Las evidentes y angustiosas amenazas financieras, económicas y sociales no solo no se solucionan sino que se aprovechan para deshacer con ahínco todo lo que se ha construido. Olvidada la experiencia de una guerra civil seguida de una dictadura de casi cuarenta años. Olvidados los años de represión, de hambre, de los viajes con la maleta de cartón. Olvidados también los progresos que España conoció en sus treinta años gloriosos, muy retrasados respeto a Europa.

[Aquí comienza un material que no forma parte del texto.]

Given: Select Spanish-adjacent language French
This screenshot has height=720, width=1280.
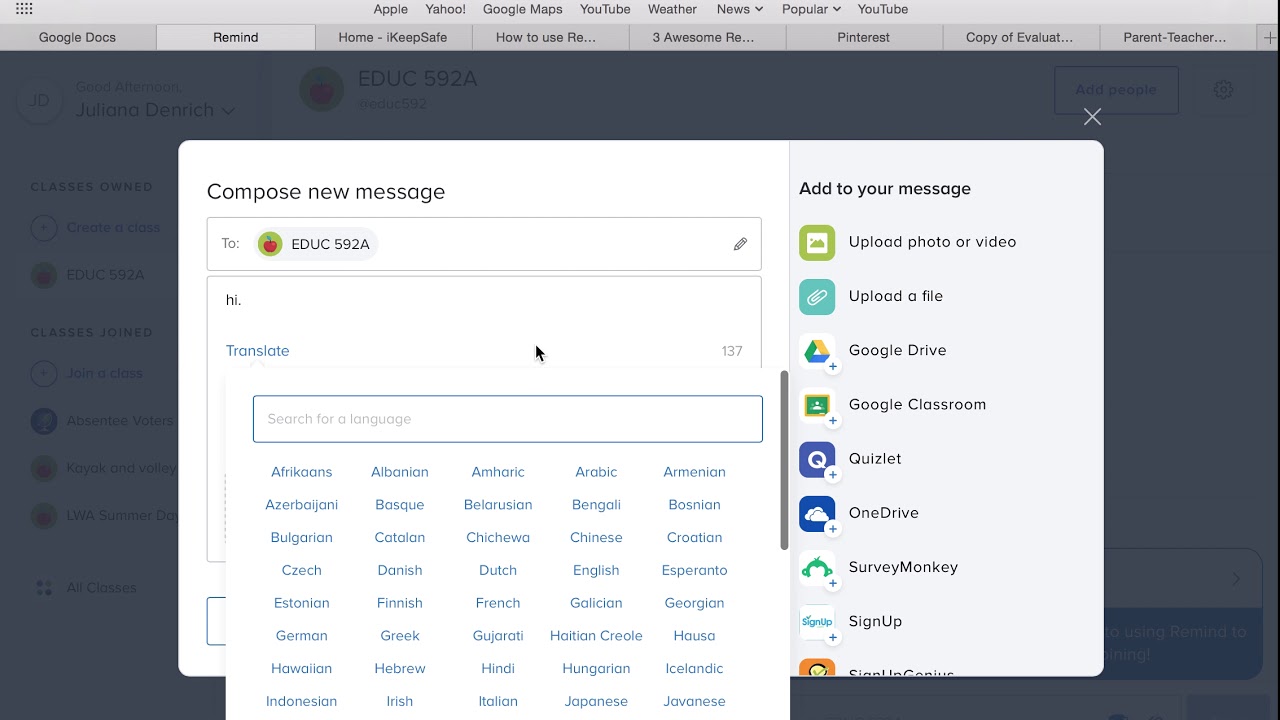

Olvidado el espíritu de consenso: nunca fue de tanta actualidad la política del rodillo. Olvidada la tolerancia que parecía rectificar dos siglos de confrontaciones violentas: los improperios son discursos de Gobierno y las señoras Cospedal y Santamaría son las ‘Thatcher’ españolas. Olvidada la significación autogestionaria del Estado de las Autonomías cuya, gestión central o periférica es un desastre con la muy notable excepción de la ingente labor de Gobierno de Patxi López en Euskadi.
Pero hay viejos demonios que no solo perduran sino que se alzan: la vieja ilusión del nacionalcatólicismo de una Iglesia que quiere mandar en lo público. Cuanto más disminuyen sus sinceros feligreses, más aumenta su cuota de influencia en la educación, el Gobierno de la nación y sus leyes. Dos ejemplos: cuando los presupuestos de solidaridad, de educación y de sanidad se recortan, a la Iglesia no se le quita ni un euro; cuando se pide a todos los ciudadanos, sobre todo a los más necesitados, que paguen más a las arcas públicas, los bienes de la Iglesia siguen exentos, como si estuviésemos en la Edad Media. La laicidad ya no es pura ideología de izquierdas o de democracia, es sencillamente una exigencia de justicia y honradez.
Bajo la coartada de las primas de riesgo, de los fallos bancarios, desde luego sin culpables identificados, así como de la deuda soberana se insinúan las regresiones sociales y cívicas que quieren llevarnos hacia atrás, muy atrás.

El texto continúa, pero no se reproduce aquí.